Optimal Design for Tomosynthesis

Tomosythesis affords the opportunity for multiple views X-ray imaging. The major difference to the regular Cone Beam CT is the limited number of views, which allows only for low depth resolution in the reconstructed image. The cost of equipment can be a limiting factor for deployment of advanced techniques for luggage security screening. Therefore cost effective systems like the On-Belt Tomosynthesis, developed by Caroline Reid and Robert Speller, Medical Physics, UCL, which can be easily integrated with the existing structures, are of great interest. Clinical applications of Tomosynthesis are in e.g. breast cancer screening, where Tomosynthesis can potentially replace the widely used mammography scanners e.g. Dexela tomosynthesis system. I am interested in optimal design of such systems, as well as development of tailored methods for image reconstruction.

EPSRC Postdoctoral Fellowship “Image Reconstruction: the Sparse Way”

The goal of my fellowship is the development of new acquisition and reconstruction schemes for faster and more robust imaging using substantially fewer measurements than necessary today. In recent years, inspired by the success of algorithms like those used in the modern image compression standards JPEG and JPEG-2000, the new field of Compressed Sensing emerged quickly raising interest in sparsity-enhanced imaging across mathematics, computer science and many other areas.

Compressed Sensing ideas have found numerous applications in image processing, compression and coding and in analog-to-digital signal conversion. On the other hand applications to image reconstruction from a reduced number of physical measurements have been fewer and so is in general the mathematical theory to support them.
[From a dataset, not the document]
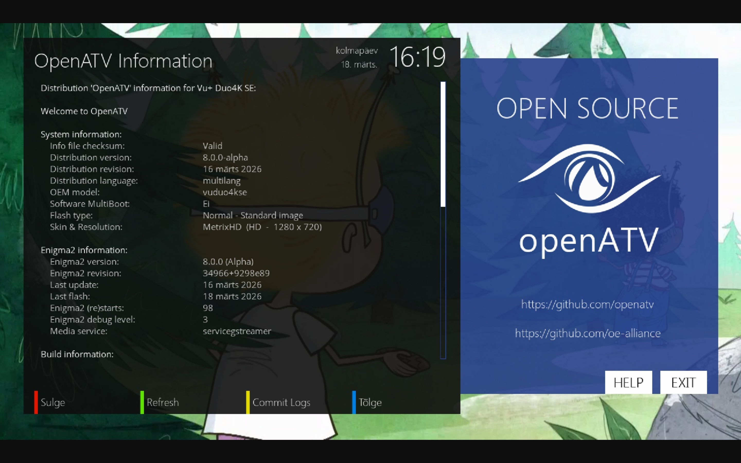This screenshot has width=741, height=463.
Task: Click the Enigma2 revision value 34966+9298e89
Action: coord(236,273)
The potential benefits are huge as it can be seen on a very successful application of Compressed Sensing ideas to Magnetic Resonance Imaging (Lustig, Stanford), where dramatic scan time reduction has been achieved. Though, major obstacles are yet to be overcome, which result from the fact that the standard formulation of the image reconstruction problem yields a not necessarily underdetermined but an ill-posed system. The ill-posedness may be only mollified by the alteration of the experiment towards the non-redundant information acquisition. Careful analysis is necessary to identify the limiting factors for each application. Establishing a firm mathematical foundation, and development of efficient and robust algorithms for sparsity-enhanced image reconstruction will first enable these exciting ideas to break through to a broader range of real-life image reconstruction applications.